Hacker News new | ask | show | jobs
by ChuckNorris89 1496 days ago
I did not see any temperature measurements of the controller though in this article so the test doesn't feel very scientific to me.

It's not just thermal throttling of the controller that causes slowdown, it's also the filling of the DRAM/SLC cache.

Also, we should talk more about some vendors screwing over customers by replacing controllers or NAND chips with slower parts to cut down cost while keeping the same SSD SKU, after seeding the original SKUs to reviewers to lock in good benchmark scores in online tests. This is why I recommend only buying SSDs from reputable vendors/OEMs who are more vertically integrated: Samsung, WD, Sandisk, Micron.

7 comments

The tested SSD indeed has an SLC cache which likely filled and the author misinterpreted the cause of the throttling as thermal.
The only meaningful way to prove thermal throttling (in any part) is to cool it down and see if that corrects the problem. This author did not do that. Correlation is not causation.
And cooling down in this case has to be accomplished by something other than letting the drive sit idle for a long time, because that same idle time can be used by the drive to empty the cache.
Letting it cool down and cooling it down are different things. You have to run it at load, let it get hot, then cool it down without removing the load. Do nothing else but spray some liquid N2 at it and watch to see if it speeds up.
> You have to run it at load, let it get hot, then cool it down without removing the load

Sustained load testing can reveal multiple phase changes in performance unrelated to temperature, which can complicate results from a single run (eg. what if you run out of spare blocks before the drive has cooled below the hysteresis threshold to disable throttling). So multiple independent runs starting from the drive in the same state and varying only the cooling method is the most controlled and reliable methodology.

That's it I would say.
Besides what you've mentioned, overprovisioning/garbage collection may also cause slowdowns after sustained writes.

The more I've worked with SSDs to try to get them to perform well, the more I've come to realize benchmarking SSD performance is virtually impossible to do in any meaningful sense, because they themselves are stateful and your performance is highly dependent not only on what you are doing now, but what you did a few moments ago. There's also a bunch of protocol-level behavior adding to this, as well as os-level behavior that may be difficult to isolate, and even if you succeed, yeah, you're benchmarking the device in an unrealistic fashion unlike any actual real world usecases so congrats I guess.

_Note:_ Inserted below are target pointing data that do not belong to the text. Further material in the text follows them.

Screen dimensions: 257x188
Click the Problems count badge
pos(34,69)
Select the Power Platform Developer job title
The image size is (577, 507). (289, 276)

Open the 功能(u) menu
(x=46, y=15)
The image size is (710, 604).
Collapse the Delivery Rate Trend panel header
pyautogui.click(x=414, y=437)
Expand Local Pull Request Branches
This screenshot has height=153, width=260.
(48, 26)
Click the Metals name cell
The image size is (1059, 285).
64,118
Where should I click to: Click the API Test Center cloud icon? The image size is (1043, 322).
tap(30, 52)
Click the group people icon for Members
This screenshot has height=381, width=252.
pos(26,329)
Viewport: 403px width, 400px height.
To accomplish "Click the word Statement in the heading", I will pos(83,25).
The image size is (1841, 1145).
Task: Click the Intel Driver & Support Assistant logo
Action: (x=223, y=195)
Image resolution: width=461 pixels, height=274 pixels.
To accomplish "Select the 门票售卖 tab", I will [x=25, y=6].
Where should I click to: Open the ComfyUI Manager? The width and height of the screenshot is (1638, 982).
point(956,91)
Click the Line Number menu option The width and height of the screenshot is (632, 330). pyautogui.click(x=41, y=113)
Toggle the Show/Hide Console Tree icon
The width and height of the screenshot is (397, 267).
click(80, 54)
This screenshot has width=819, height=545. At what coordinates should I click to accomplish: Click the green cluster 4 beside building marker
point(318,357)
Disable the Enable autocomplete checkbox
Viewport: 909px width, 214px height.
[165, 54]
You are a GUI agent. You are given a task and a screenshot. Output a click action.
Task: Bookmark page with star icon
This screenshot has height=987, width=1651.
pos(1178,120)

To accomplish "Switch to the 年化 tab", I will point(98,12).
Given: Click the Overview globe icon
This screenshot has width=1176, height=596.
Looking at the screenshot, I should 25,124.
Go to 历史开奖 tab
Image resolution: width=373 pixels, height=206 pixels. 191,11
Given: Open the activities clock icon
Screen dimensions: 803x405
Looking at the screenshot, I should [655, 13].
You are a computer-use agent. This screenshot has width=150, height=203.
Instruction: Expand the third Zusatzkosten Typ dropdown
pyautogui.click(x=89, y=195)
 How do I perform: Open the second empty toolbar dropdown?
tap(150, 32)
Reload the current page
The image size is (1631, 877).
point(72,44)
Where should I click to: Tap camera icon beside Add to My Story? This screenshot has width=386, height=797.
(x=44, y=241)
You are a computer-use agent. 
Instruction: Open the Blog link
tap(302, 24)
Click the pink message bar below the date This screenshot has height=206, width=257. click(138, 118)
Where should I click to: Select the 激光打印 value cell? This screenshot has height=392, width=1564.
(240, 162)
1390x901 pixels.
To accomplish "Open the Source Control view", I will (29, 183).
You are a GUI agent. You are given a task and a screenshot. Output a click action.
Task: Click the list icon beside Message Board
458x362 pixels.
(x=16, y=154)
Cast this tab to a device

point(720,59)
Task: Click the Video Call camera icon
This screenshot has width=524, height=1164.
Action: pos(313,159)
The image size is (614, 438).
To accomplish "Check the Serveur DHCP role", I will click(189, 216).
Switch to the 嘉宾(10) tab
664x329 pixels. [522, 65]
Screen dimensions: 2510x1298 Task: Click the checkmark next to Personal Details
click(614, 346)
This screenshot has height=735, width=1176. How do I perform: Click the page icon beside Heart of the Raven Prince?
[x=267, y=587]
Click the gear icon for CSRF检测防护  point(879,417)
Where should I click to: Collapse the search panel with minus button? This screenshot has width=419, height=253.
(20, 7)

Typically there are a few primary modes of the state. It’s useful to understand the performance under each mode. Even if you want predict exactly what mixture of modes you’ll be in, you can have a good guess if you’ll be in some pathological behavior based on your workload.
Are there any programs that can track temperature for different vendors? I'd love to run a few ssds through a benchmark and have hard data for thermal data.
Temperature data is part of SAMRT so there's a plethora of utilities on any OS. For windows the best is HWInfo, IMHO.

Ideally, for a proper test, I'd expect thermocouples placed on the controller and not just rely on the sensor data provided by the SSD as that could be very misleading depending on where the senor is and how the raw sensor data is processed.

arg, you are right, smart would be the easiest way to go. And the thermocouples are a great idea. I'll see what I can whip up
sudo nvme smart-log -H /dev/nvme0

Will show all temperature sensors on the device, there are usually several. It also will show how often the composite temperature crossed the warning and critical thresholds in the lifetime of the device, and how long the device spent above those thresholds.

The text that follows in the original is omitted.